### DATA FOR THIS TASK:
● ● ● ● ● ● ●

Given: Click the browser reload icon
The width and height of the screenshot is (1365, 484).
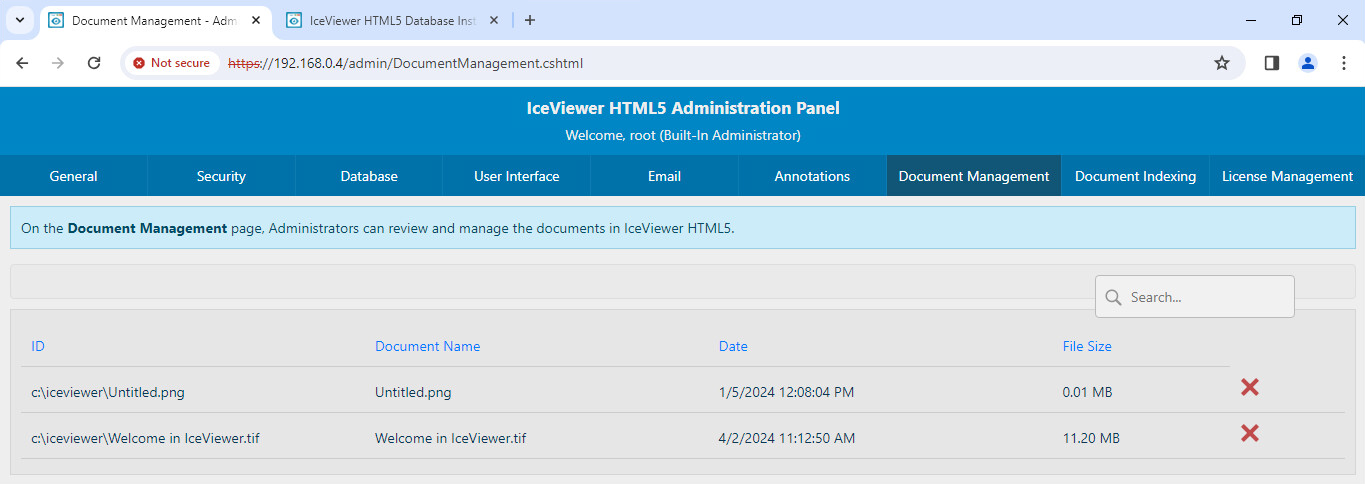Looking at the screenshot, I should 94,63.
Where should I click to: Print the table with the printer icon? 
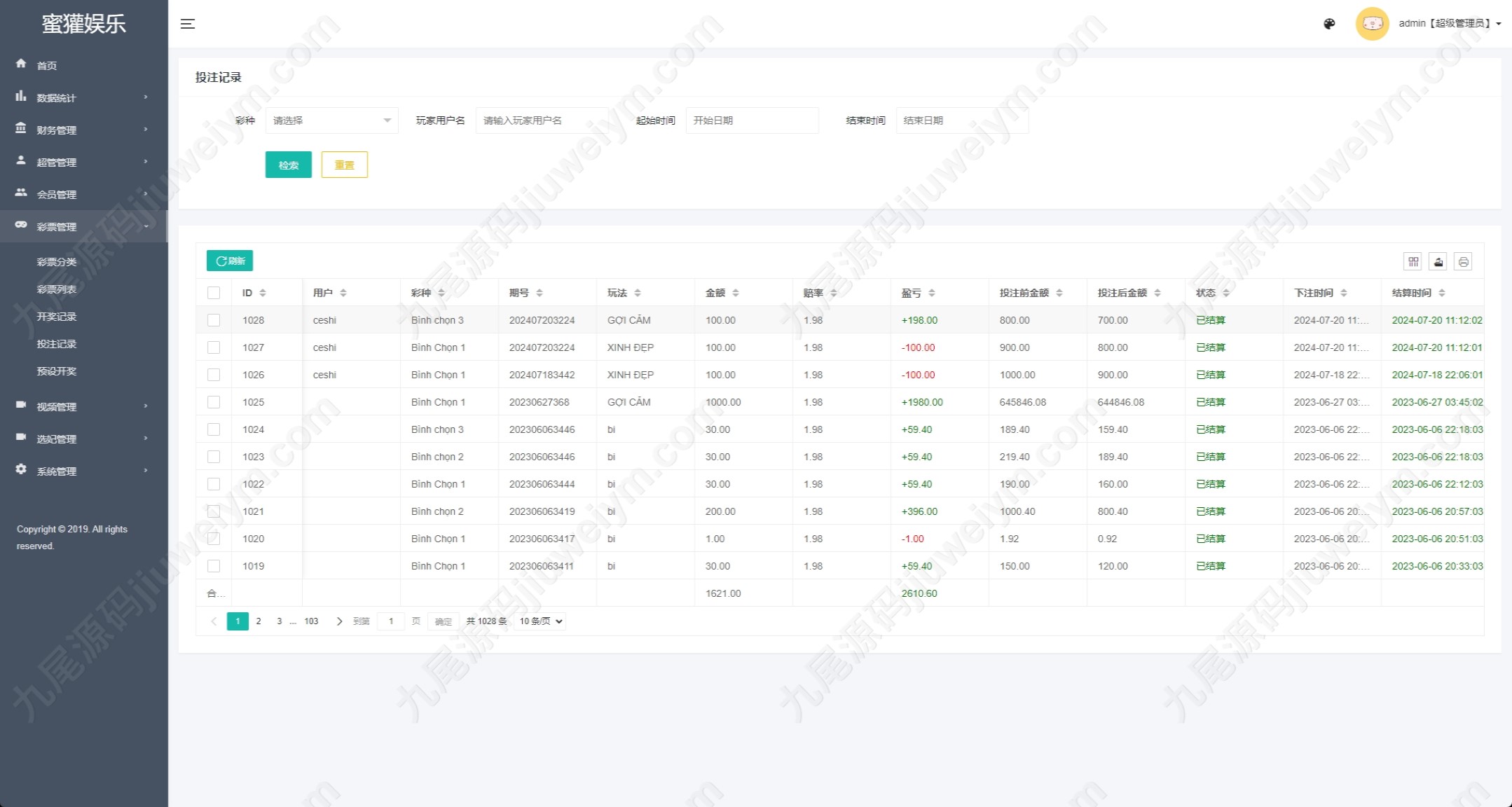1463,262
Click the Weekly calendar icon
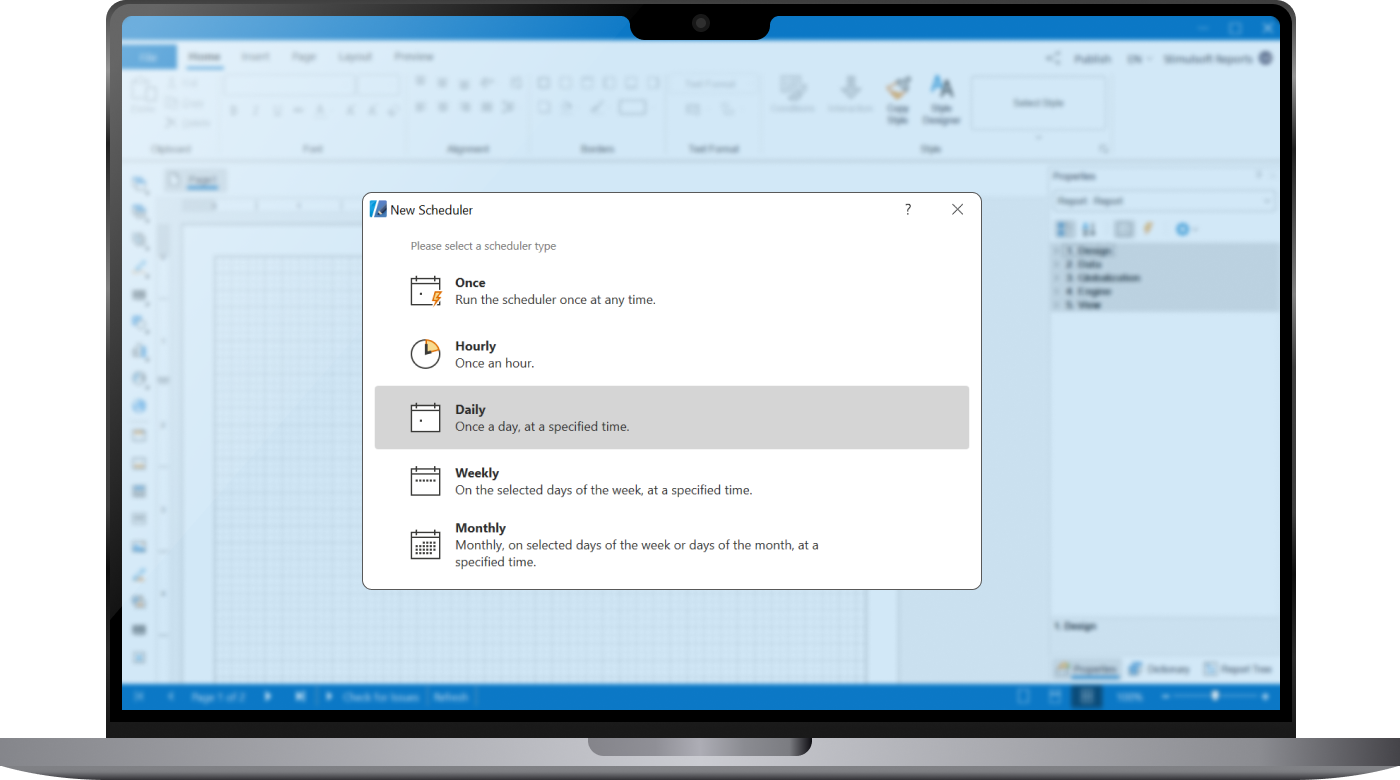Viewport: 1400px width, 780px height. pos(425,480)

● ● ● ● ● ● ●

### WHAT TO WORK ON:
Once you find the line with "The width and", restate it and every later line of the data word for word, excluding the pictures.

### SOLUTION TO THIS TASK:
The width and height of the screenshot is (1365, 484).
Looking at the screenshot, I should 94,63.
Where should I click to: Print the table with the printer icon? 
1463,262
Click the Weekly calendar icon
Viewport: 1400px width, 780px height. pos(425,480)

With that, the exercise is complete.